### What this task involves:
Rewrite the records starting at the line that contains "Task: Click the APRIL legend color swatch" and ending at the line that contains "click(x=457, y=990)", replacing "Logout" with "Sign out" and leaving everything else as it is.

### Entries supplied:
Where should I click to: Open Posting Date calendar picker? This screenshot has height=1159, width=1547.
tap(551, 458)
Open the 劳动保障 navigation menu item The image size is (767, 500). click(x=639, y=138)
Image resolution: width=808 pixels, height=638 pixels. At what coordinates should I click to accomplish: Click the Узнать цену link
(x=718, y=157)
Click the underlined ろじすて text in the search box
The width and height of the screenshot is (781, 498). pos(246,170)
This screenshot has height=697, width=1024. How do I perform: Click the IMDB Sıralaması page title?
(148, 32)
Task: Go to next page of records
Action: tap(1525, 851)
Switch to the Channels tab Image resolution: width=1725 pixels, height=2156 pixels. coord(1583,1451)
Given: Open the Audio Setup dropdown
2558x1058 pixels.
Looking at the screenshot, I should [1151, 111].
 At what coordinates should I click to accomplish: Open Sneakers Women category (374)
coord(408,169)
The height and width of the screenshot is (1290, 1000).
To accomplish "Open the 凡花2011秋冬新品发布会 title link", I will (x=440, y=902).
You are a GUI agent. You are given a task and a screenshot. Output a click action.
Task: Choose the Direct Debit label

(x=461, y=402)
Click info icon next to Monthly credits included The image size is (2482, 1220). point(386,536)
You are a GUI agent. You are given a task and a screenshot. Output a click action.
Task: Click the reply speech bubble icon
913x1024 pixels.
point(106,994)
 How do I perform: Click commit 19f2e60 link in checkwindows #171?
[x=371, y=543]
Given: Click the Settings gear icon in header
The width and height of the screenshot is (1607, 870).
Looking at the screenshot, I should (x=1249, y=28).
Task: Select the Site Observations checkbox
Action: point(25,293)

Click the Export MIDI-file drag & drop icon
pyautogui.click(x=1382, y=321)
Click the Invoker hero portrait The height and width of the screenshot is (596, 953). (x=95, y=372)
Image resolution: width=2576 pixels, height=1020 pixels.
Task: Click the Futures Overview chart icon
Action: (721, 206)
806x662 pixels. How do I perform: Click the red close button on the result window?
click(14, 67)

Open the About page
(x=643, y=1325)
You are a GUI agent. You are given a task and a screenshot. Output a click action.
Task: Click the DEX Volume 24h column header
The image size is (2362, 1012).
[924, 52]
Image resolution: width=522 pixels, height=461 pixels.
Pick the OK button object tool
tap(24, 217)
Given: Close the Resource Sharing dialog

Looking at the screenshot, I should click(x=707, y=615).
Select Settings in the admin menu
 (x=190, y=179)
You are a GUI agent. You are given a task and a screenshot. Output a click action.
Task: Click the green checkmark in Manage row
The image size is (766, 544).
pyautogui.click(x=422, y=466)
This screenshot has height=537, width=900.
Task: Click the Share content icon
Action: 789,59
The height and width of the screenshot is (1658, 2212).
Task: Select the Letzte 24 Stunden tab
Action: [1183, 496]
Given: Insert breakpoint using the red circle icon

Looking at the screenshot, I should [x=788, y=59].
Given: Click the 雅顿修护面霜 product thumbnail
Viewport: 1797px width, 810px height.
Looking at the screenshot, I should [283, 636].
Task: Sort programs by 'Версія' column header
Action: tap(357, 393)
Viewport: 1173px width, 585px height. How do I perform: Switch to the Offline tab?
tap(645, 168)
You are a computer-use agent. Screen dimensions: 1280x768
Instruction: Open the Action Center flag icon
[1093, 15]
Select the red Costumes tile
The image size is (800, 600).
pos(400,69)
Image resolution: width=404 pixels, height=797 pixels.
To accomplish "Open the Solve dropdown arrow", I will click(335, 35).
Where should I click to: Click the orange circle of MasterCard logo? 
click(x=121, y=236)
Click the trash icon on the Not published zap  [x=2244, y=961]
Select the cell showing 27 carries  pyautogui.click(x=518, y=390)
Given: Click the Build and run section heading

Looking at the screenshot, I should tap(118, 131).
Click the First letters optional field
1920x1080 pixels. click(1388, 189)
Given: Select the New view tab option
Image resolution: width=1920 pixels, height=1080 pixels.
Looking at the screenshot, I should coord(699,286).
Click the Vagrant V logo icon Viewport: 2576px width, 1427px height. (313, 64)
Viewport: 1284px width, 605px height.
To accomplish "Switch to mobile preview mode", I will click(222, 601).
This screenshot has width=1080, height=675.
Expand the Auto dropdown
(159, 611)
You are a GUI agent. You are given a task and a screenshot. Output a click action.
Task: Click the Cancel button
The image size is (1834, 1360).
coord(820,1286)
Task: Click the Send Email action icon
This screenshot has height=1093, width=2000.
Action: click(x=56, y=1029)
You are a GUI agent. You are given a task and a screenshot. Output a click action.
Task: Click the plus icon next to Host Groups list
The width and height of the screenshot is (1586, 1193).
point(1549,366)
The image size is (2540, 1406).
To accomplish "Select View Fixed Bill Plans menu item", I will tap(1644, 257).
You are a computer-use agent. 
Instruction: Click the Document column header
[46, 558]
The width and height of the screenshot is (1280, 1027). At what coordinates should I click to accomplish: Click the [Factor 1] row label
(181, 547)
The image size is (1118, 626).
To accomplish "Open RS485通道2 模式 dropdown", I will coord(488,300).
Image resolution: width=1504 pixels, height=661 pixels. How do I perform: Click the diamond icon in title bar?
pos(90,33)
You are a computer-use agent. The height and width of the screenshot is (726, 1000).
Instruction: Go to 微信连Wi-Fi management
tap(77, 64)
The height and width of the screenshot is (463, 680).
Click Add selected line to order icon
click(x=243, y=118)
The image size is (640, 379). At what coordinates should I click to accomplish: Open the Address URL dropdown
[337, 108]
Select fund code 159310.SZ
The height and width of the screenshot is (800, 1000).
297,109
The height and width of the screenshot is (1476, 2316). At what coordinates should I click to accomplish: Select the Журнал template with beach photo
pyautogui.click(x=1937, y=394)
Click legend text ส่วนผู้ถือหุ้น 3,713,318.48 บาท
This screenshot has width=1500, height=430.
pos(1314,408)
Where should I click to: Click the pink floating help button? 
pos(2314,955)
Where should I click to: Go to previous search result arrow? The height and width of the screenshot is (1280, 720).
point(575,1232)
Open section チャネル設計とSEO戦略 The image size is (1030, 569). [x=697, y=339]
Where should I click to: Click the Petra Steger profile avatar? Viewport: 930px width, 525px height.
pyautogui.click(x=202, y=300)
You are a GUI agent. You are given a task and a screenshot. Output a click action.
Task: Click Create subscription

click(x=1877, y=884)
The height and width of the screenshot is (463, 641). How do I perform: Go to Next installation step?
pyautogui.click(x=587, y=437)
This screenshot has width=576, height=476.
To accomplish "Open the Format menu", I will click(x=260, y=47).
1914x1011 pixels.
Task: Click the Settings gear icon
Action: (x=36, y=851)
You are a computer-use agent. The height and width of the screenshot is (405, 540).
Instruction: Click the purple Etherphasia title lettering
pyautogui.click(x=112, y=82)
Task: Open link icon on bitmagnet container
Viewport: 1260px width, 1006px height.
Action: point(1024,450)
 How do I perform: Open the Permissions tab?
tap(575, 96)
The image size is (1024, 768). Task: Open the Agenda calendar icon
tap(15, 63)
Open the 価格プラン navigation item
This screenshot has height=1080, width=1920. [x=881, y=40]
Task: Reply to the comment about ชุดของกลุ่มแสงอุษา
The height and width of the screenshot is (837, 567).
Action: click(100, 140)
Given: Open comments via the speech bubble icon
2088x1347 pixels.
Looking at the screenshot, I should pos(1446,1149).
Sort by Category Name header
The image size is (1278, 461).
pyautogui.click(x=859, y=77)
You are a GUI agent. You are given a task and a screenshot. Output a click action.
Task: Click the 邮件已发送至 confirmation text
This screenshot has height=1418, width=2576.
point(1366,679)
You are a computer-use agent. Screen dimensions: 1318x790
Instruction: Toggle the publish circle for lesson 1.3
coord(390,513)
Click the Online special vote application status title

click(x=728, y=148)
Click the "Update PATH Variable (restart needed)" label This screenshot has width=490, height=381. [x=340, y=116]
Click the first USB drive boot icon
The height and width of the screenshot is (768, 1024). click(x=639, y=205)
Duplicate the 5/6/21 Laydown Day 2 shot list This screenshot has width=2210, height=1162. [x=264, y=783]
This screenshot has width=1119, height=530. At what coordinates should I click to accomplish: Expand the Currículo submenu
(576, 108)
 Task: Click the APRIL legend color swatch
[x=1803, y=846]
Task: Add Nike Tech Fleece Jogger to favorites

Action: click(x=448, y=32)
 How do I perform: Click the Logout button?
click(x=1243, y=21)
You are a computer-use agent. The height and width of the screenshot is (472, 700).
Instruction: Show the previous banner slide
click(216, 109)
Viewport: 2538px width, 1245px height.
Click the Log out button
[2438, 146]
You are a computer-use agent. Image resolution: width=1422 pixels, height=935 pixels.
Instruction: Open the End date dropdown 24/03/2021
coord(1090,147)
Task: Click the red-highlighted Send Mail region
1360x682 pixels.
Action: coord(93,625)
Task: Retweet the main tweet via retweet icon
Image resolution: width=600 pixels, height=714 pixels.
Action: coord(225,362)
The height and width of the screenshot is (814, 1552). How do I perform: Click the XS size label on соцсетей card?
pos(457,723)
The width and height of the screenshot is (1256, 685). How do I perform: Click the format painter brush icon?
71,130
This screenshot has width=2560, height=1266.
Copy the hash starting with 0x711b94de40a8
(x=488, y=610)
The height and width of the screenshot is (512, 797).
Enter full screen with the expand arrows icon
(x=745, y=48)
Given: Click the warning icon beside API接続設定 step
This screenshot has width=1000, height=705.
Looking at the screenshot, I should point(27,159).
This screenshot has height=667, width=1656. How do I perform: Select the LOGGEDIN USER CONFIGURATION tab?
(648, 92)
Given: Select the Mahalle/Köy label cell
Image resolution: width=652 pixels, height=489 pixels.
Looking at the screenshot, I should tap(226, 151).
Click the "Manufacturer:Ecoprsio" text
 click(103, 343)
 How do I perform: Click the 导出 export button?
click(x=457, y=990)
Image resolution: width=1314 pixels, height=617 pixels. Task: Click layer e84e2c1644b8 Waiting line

### Task response:
 Task: Click the APRIL legend color swatch
[x=1803, y=846]
Task: Add Nike Tech Fleece Jogger to favorites

Action: click(x=448, y=32)
 How do I perform: Click the Sign out button?
click(x=1243, y=21)
You are a computer-use agent. The height and width of the screenshot is (472, 700).
Instruction: Show the previous banner slide
click(216, 109)
Viewport: 2538px width, 1245px height.
Click the Log out button
[2438, 146]
You are a computer-use agent. Image resolution: width=1422 pixels, height=935 pixels.
Instruction: Open the End date dropdown 24/03/2021
coord(1090,147)
Task: Click the red-highlighted Send Mail region
1360x682 pixels.
Action: coord(93,625)
Task: Retweet the main tweet via retweet icon
Image resolution: width=600 pixels, height=714 pixels.
Action: coord(225,362)
The height and width of the screenshot is (814, 1552). How do I perform: Click the XS size label on соцсетей card?
pos(457,723)
The width and height of the screenshot is (1256, 685). How do I perform: Click the format painter brush icon?
71,130
This screenshot has width=2560, height=1266.
Copy the hash starting with 0x711b94de40a8
(x=488, y=610)
The height and width of the screenshot is (512, 797).
Enter full screen with the expand arrows icon
(x=745, y=48)
Given: Click the warning icon beside API接続設定 step
This screenshot has width=1000, height=705.
Looking at the screenshot, I should point(27,159).
This screenshot has height=667, width=1656. How do I perform: Select the LOGGEDIN USER CONFIGURATION tab?
(648, 92)
Given: Select the Mahalle/Köy label cell
Image resolution: width=652 pixels, height=489 pixels.
Looking at the screenshot, I should tap(226, 151).
Click the "Manufacturer:Ecoprsio" text
 click(103, 343)
 How do I perform: Click the 导出 export button?
click(x=457, y=990)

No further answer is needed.